> Passage to read
Handle missing values and wrong prices

https://www.mercari.com/us/help_center/article/69

In [None]:
len(data[data["price"]<5])

In [None]:
data=data[data["price"]>=5]

In [None]:
data = data[data["item_description"].notna()]
data["brand_name"] = data["brand_name"].fillna(value="NA")
data["category_name"] = data["category_name"].fillna(value="NA")
# see warnings -> inplace?
data.shape

In [None]:
test["brand_name"] = test["brand_name"].fillna(value="NA")
test["category_name"] = test["category_name"].fillna(value="NA")
# see warnings -> inplace?
test.shape

In [None]:
data

# Preprocessing

In [None]:
data["item_description"]=data["item_description"].str.lower()
data["name"]=data["name"].str.lower()
data.head()

In [None]:
test["item_description"]=test["item_description"].str.lower()
test["name"]=test["name"].str.lower()
test.head()

In [None]:
tweetTokenizer = TweetTokenizer()

def list_to_str(l):
   return ' '.join([str(elem) for elem in l])
   
def textCleanup(df, flag=True):
  df=df.to_frame(name="str")

> Source material
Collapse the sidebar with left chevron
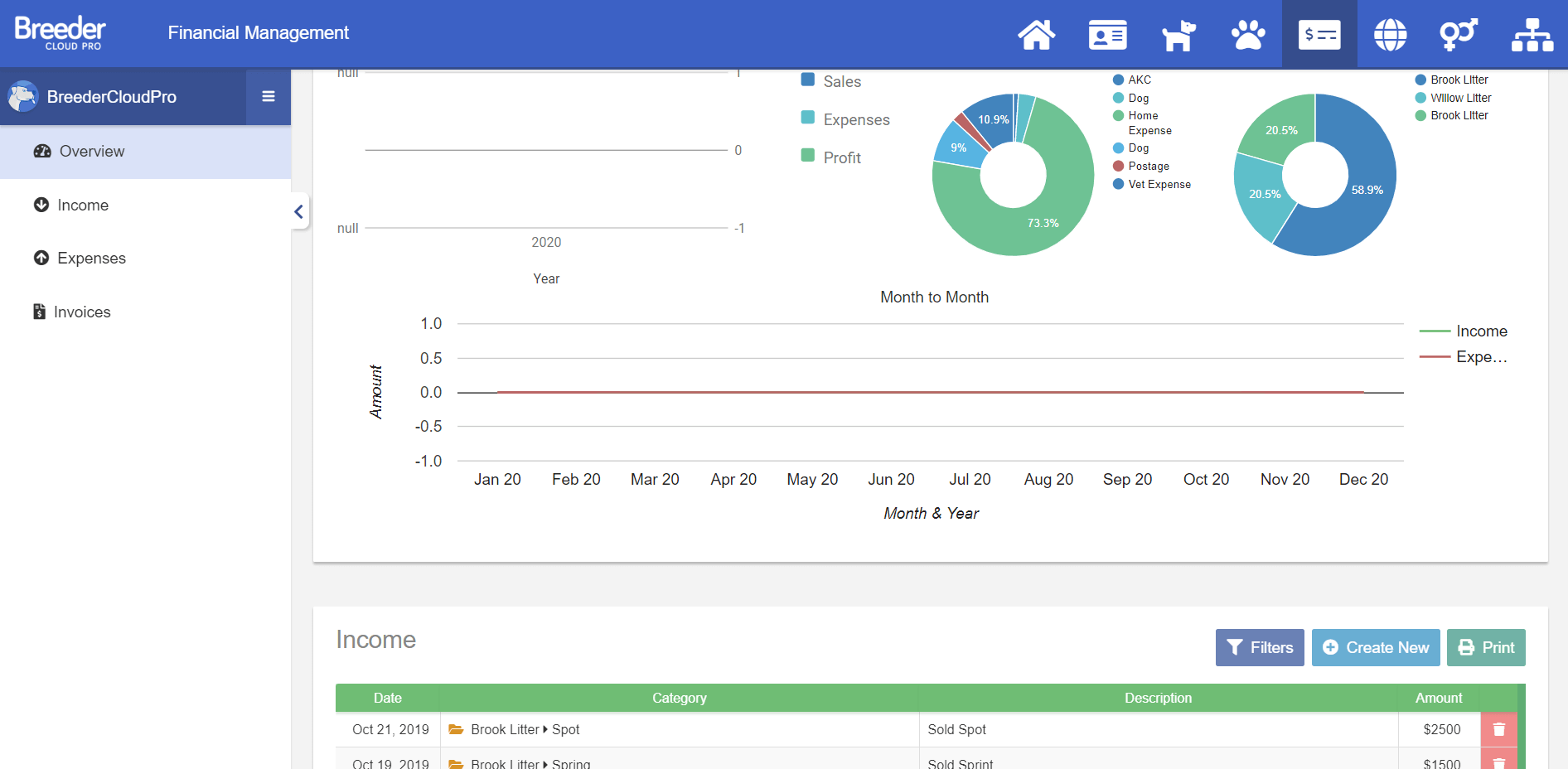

> Task set
1. Turn the block of code in the notebook excerpt that begins data = data[data["item_description"].notna()] into a brief list of the steps it carries out.
2. In the notebook excerpt, which rows of data does the second block of code keep?

> Answers by task
1.
- Keeps only the rows of data where item_description is not missing.
- Fills missing brand_name values with "NA".
- Fills missing category_name values with "NA".
- Shows the shape of data.

2. It keeps only the rows whose price is 5 or higher.